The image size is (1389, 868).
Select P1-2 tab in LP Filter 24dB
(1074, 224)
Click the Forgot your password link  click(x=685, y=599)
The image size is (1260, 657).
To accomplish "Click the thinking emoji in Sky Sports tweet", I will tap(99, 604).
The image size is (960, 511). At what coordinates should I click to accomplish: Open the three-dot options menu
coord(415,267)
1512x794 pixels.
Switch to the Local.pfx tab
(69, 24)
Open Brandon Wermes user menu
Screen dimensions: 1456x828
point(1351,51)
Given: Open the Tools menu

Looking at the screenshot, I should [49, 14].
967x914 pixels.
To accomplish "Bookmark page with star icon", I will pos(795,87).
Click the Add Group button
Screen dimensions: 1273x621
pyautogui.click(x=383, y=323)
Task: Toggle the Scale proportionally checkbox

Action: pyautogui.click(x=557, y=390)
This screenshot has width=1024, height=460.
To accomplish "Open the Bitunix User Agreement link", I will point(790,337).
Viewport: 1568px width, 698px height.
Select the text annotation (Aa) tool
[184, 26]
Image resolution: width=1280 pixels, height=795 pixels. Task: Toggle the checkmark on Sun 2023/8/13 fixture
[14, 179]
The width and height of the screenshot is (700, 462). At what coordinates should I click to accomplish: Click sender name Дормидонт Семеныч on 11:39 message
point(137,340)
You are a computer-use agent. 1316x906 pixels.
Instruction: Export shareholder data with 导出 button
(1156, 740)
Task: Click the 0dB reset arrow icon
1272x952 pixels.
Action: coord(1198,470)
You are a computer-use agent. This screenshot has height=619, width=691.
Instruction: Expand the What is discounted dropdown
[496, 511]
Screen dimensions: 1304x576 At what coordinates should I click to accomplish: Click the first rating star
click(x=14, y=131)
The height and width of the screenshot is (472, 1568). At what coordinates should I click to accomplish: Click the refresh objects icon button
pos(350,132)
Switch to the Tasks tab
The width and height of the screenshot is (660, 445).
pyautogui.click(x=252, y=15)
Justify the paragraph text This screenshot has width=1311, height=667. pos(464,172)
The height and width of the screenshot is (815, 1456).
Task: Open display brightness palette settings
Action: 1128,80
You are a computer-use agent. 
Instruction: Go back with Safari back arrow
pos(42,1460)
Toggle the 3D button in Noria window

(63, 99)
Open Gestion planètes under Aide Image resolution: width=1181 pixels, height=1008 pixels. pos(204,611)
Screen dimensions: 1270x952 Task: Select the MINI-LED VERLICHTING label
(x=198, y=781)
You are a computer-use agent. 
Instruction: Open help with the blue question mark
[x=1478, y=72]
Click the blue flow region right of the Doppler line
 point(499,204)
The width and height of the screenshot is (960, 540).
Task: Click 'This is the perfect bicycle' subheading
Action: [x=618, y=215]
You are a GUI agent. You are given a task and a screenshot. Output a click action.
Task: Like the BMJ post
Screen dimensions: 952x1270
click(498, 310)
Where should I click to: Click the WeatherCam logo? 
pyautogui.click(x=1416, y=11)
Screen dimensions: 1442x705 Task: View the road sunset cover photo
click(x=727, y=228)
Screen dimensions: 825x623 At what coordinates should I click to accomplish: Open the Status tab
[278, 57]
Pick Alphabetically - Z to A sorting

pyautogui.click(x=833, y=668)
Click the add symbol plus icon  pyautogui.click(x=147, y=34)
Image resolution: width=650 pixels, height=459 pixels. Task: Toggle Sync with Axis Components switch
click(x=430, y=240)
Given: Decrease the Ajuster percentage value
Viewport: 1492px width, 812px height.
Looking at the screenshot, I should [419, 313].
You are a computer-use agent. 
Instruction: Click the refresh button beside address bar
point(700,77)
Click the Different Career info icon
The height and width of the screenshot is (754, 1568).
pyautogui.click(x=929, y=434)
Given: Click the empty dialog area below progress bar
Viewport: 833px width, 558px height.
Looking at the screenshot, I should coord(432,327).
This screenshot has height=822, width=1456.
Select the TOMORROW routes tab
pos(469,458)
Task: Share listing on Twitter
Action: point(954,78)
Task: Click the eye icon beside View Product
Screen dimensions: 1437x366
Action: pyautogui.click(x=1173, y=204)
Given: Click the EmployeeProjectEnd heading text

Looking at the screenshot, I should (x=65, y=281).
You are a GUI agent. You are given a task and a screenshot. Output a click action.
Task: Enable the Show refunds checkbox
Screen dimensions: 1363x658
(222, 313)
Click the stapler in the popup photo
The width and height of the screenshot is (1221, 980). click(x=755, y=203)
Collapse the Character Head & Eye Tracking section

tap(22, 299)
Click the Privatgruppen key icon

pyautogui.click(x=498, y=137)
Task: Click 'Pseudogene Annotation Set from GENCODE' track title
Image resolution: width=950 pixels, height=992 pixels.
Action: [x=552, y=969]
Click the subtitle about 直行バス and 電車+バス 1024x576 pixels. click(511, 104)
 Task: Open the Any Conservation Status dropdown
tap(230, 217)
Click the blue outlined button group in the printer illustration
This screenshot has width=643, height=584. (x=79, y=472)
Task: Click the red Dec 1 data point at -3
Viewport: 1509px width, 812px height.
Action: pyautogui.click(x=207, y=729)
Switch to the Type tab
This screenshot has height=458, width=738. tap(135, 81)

▶ [THE EXERCISE] Repeat word for word the lines above, from the line containing "Task: Click 'Pseudogene" through the last line of the rows, with both ends included.

▶ [OUTPUT FOR THIS TASK]
Task: Click 'Pseudogene Annotation Set from GENCODE' track title
Image resolution: width=950 pixels, height=992 pixels.
Action: [x=552, y=969]
Click the subtitle about 直行バス and 電車+バス 1024x576 pixels. click(511, 104)
 Task: Open the Any Conservation Status dropdown
tap(230, 217)
Click the blue outlined button group in the printer illustration
This screenshot has width=643, height=584. (x=79, y=472)
Task: Click the red Dec 1 data point at -3
Viewport: 1509px width, 812px height.
Action: pyautogui.click(x=207, y=729)
Switch to the Type tab
This screenshot has height=458, width=738. tap(135, 81)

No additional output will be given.